El sol y el agua del Duero van camino a Portugal. Desde un puente de Zamora nos recreamos en ver adonde van; sobre el río se refleja una sinfonía de colores que convierten las mansas aguas en espejo de la ciudad del Romancero.

El líquido elemento parece marchar al encuentro del astro rey para, juntos, emprender ruta que, a través de Los Arribes, les lleve al vecino país de la Lusitania y ambos lleguen a diluirse en el Atlántico haciendo reiterada inmersión, día y noche, desde hace miles de años.

A lo largo de sus 897 kilómetros el Duero recibe en sus aguas el calor del sol que da vida a la numerosa fauna piscícola que en él habita y , además, ese calor ayuda al mantenimiento de la flora que el río riega a su paso.

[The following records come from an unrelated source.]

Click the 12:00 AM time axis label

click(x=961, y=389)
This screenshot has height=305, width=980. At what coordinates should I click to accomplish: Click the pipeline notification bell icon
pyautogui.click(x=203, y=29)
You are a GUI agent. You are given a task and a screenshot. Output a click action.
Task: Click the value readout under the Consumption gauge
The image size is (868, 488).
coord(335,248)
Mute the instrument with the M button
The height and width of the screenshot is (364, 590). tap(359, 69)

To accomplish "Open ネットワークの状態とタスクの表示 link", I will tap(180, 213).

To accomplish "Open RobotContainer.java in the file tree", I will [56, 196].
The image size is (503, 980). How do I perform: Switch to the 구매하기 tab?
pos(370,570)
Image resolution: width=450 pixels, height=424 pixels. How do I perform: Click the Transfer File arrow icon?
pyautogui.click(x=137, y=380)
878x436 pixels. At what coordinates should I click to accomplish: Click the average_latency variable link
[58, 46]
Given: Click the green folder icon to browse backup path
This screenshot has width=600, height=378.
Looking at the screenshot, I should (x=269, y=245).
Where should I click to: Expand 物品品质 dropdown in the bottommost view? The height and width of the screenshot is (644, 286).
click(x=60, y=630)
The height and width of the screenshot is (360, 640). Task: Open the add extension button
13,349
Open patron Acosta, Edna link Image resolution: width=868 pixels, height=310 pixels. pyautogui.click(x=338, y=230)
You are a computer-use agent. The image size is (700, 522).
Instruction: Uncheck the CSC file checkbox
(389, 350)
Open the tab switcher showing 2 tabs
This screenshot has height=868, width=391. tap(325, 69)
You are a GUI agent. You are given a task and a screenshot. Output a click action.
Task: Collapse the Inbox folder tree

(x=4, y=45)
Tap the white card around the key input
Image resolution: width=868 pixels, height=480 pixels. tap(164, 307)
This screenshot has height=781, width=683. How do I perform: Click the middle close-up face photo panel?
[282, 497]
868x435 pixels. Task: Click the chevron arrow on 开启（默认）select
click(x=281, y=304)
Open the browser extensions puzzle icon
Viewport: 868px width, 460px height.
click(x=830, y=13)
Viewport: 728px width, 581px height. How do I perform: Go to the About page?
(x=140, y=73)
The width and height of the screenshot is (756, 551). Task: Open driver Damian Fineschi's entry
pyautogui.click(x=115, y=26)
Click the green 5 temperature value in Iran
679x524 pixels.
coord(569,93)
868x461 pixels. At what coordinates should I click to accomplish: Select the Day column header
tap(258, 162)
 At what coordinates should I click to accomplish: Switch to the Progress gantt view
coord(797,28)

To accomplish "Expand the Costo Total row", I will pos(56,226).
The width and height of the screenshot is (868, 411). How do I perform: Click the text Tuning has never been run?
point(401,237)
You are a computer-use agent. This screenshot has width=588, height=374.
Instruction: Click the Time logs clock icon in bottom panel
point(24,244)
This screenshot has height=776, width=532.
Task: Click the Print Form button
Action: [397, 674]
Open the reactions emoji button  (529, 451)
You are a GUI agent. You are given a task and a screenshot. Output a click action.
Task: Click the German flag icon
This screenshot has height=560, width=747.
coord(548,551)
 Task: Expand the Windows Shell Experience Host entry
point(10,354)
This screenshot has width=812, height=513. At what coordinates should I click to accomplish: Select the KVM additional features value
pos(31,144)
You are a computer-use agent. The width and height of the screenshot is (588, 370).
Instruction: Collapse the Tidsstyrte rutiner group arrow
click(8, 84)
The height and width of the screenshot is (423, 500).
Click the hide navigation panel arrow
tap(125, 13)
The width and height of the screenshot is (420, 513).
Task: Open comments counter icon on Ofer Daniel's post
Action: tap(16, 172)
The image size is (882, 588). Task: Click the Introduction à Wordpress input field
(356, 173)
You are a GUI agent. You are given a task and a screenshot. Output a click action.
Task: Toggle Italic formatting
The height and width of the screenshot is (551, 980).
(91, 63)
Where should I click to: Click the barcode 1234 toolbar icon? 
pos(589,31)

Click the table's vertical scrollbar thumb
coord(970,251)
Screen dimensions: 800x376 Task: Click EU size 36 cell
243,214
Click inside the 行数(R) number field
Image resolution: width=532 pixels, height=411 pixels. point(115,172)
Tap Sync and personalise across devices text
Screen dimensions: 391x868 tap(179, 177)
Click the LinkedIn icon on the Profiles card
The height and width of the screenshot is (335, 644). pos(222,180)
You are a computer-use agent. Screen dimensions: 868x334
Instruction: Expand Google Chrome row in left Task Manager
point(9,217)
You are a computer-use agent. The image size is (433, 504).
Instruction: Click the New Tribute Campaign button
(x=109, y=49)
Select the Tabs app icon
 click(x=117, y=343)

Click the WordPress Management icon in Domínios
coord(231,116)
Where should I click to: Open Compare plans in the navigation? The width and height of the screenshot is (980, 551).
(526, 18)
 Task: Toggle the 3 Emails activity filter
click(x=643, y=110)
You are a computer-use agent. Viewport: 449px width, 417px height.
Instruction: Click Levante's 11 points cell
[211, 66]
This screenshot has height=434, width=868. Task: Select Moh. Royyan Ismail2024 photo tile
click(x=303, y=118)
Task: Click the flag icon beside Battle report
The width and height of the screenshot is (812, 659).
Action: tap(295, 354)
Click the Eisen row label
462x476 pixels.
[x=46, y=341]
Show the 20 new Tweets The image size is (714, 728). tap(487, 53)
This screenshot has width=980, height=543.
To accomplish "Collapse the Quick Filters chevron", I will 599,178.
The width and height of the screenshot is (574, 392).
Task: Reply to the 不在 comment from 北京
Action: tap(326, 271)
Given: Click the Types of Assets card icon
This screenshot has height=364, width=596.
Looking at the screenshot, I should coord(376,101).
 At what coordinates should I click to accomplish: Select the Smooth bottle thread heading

En la panorámica que se capta en la tarde de un día de febrero, comprobamos que las nubes bajan a sumergirse en río, posiblemente a cargarse de agua que no tardarán en soltar en copiosa lluvia formando el ciclo de mantenimiento del caudal que el Duero llevará continuamente al mar.

Muchos poetas han inspirado su lírica en el Duero a su paso por Zamora; este río es testigo de tantos hechos que han conformado la historia de la ciudad y, a veces, el propio río ha protagonizado históricos sucesos. El Duero, siempre portador de vida, a veces se ha convertido en colaborador de la muerte.

Gerardo Diego, junto a la orilla del río, hablaba en silencio con el continuo fluir de la corriente dedicándole estos preciosos versos: "Río Duero, río Duero/ nadie a acompañarte baja, / nadie se detiene a oír / tu eterna estrofa de agua... Y finaliza: "...Ya nadie quiere atender/ tu eterna estrofa olvidada, / sino los enamorados / que preguntan por sus almas/ y siembran en tus espumas / palabras de amor, palabras". Y entre medio un tratado filosófico sobre el amor, la soledad y la eternidad.